Background

The prevalence of obesity in the U.S. is approaching 40% and on the rise and is associated with increased risk for comorbid conditions which translates into greater healthcare costs. Intensive Lifestyle Interventions (ILI) such as the Diabetes Prevention Program and look AHEAD trials have successfully demonstrated a modest 5-10% weight loss can significantly reduce this risk. We compare our 4 year weight loss outcomes between patients enrolled in our ILI and conservative programs.

Methods

This is a retrospective cohort study comparing primary outcomes of %TBWL, %EBWL, and ΔBMI at timed intervals between an ILI and conservative approach in a physician supervised, non-surgical weight management program. Patients in the ILI received a weekly or biweekly education over 12 weeks on dietary, behavioral and exercise topics delivered by dietitians in group and/or individual settings to promote a 1-3lb/week weight loss.

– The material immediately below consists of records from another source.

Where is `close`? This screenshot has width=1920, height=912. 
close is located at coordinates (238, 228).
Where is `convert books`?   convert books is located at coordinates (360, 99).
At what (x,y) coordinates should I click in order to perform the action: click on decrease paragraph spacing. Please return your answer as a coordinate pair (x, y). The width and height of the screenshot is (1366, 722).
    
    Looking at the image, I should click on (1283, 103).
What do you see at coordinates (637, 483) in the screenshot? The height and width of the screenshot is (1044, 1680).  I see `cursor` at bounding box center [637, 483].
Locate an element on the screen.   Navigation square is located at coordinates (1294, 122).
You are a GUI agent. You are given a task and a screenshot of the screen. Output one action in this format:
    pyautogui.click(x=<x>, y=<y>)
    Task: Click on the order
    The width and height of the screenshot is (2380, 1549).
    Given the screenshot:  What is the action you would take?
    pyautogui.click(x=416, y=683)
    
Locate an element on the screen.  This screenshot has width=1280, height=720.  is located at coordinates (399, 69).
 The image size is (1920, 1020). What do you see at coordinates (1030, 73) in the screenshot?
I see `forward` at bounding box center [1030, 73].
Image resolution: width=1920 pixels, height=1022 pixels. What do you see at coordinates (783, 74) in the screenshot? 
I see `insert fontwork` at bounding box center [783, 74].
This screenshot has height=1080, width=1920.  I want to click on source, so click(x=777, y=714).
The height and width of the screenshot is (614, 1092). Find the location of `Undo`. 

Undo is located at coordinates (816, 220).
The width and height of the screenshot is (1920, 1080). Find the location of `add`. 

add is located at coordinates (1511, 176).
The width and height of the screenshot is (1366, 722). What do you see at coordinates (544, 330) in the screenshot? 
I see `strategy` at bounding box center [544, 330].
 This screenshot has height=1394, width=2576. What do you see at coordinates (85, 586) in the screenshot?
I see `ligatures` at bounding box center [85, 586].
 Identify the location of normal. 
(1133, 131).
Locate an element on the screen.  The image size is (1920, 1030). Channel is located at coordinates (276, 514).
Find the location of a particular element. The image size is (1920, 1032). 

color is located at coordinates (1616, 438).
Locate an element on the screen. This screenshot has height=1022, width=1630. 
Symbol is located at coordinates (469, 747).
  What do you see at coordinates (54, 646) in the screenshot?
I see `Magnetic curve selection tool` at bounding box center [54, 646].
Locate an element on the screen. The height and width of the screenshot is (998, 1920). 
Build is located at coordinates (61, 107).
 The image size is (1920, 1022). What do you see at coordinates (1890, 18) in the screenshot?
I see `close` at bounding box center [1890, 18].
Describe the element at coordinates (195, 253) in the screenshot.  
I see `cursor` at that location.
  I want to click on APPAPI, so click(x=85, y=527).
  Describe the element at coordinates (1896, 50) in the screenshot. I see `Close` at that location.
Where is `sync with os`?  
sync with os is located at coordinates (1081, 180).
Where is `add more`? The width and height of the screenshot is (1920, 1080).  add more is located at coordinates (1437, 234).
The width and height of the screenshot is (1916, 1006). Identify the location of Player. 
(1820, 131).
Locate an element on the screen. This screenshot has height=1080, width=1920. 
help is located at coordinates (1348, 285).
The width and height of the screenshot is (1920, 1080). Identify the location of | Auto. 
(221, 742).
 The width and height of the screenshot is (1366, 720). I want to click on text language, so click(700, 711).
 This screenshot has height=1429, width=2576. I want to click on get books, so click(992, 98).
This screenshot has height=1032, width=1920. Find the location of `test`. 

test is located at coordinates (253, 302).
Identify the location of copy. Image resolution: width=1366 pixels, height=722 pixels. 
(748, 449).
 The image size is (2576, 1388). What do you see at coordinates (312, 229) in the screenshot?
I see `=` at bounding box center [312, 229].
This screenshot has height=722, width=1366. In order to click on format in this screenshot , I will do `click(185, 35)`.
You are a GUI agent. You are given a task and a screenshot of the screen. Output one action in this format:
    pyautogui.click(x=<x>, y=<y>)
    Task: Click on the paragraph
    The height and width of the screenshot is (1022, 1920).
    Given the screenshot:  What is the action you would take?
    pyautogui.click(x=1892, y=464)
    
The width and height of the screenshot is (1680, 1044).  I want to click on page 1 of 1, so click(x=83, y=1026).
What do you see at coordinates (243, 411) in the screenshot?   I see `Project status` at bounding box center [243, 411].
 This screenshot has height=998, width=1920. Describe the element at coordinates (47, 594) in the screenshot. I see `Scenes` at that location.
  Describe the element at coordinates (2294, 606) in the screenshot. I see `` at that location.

The conservative program focused on similar health concepts, but was led primarily by the medical provider in a structure that was patient driven, to focus on a 0.5-2lb/week weight loss.

Results

At 3,6 and 12 months the ILI had greater results with regards to %TBWL (3 vs 6, p=<0.0001; 5 vs 8, p=<0.0001; 7 vs 9, p=0.002.) %EBWL was also better at these intervals (9 vs 19, p=<0.0001; 14.5 vs 25, p=<0.0001; 19 vs 29, p=<0.0001.) This trend continued through 36 months. ΔBMI was 1 vs 2, p=<0.0001; 2 vs 3, p=<0.0001 at 3 and 6 months. Furthermore at 1 year, patients enrolled in the ILI had a higher likelihood of achieving 5 and 10 %TBWL compared to a conservative approach. Due to limited numbers, only data through 36 months were analyzed.

Conclusions

An ILI appears to be more effective at primary weight loss outcomes and a higher likelihood of achieving at least 5 or 10%TBWL at 1 year compared to a conservative approach. This may translate into better health outcomes and reduced healthcare costs. While further studies are needed, insurers should consider expanding coverage for such services.